The first publication to feature the city of Freeport, it opens with an outline of the city's history from 2,000 years ago to the present. Although the history of the city itself is detailed, the context surrounding it is loose enough that it will fit - as intended - into whatever campaign setting you wish to use. Or, should you prefer, this can be the base for your campaign, and other parts of the world can be fleshed out later as the need arises.

Designed for low-level (1st-3rd) characters, and suitable as the beginning of a campaign, they are thrust into political and religious intrigue as an ancient cult attempts to gain control and bring back their deity - who is, naturally, on the unpleasant side! The underlying storyline is clearly set out for the DM, with plenty of potential for side plots if he wishes to spend more time in Freeport than is necessary to deal with the main adventure.

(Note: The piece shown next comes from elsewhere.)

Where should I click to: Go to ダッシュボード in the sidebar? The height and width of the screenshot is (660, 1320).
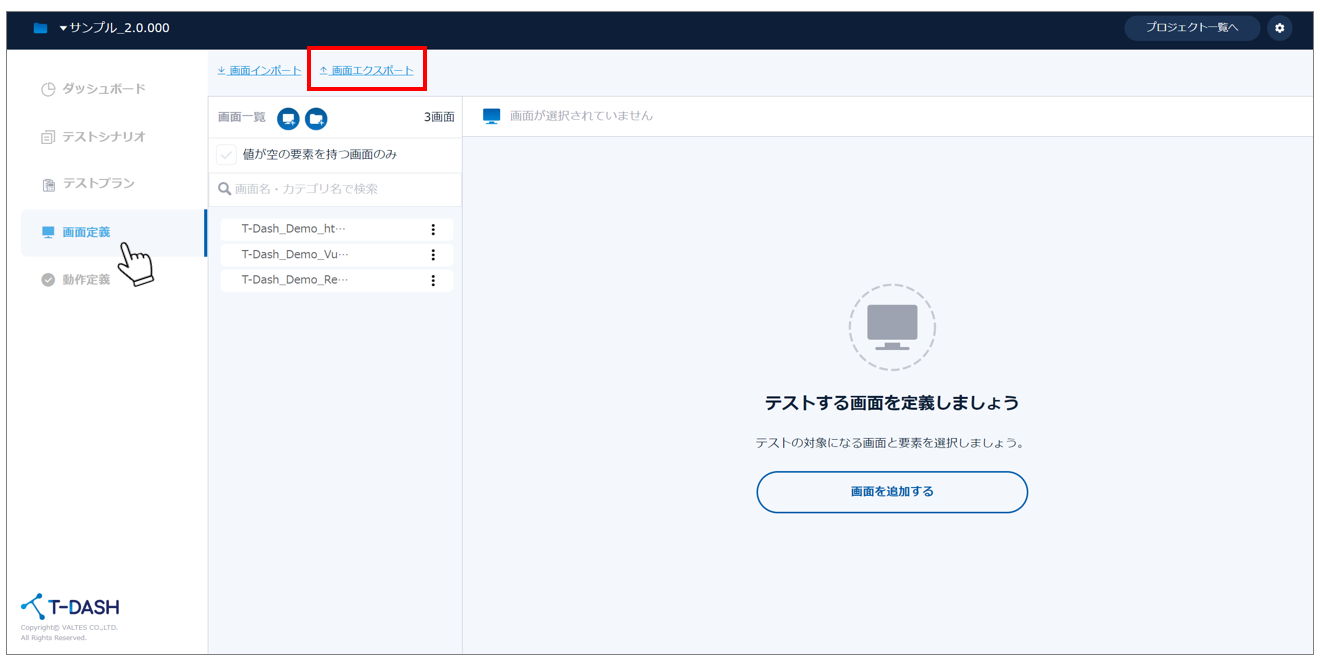103,89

The opening of the adventure deals nicely with one common problem: how do you cope with your characters having far more knowledge of the location they are in than their players do. So, the scenario opens with the characters arriving in Freeport for the first time, leaving a merchant ship in the dock area. How you get them there is your problem. They are immediately beset with a plethora of job offers - a press gang and then a scribe who wants some help in locating a missing person, a fellow priest at one of the local temples. (To continue the 'portability' of Freeport, it's merely billed as the temple of the 'God of Knowledge' so that you can insert an appropriate deity from your campaign world.)

The ensuing investigation, as well as serving the purposes of the scenario, provides an excellent introduction to the city and citizens of Freeport; and some idea for the characters of the sort of things that go on there. Several locations for the characters to visit are provided (including a tavern, the missing man's home, his temple and a pirate ship largely crewed by orcs). There are a few notes to cater for those characters who decide to go someplace else - your scope will be improved if you have other Freeport products or wish to extemporise - but following the trail as laid out is by far the best way to actually solve the mystery so you may need to steer characters in the right direction.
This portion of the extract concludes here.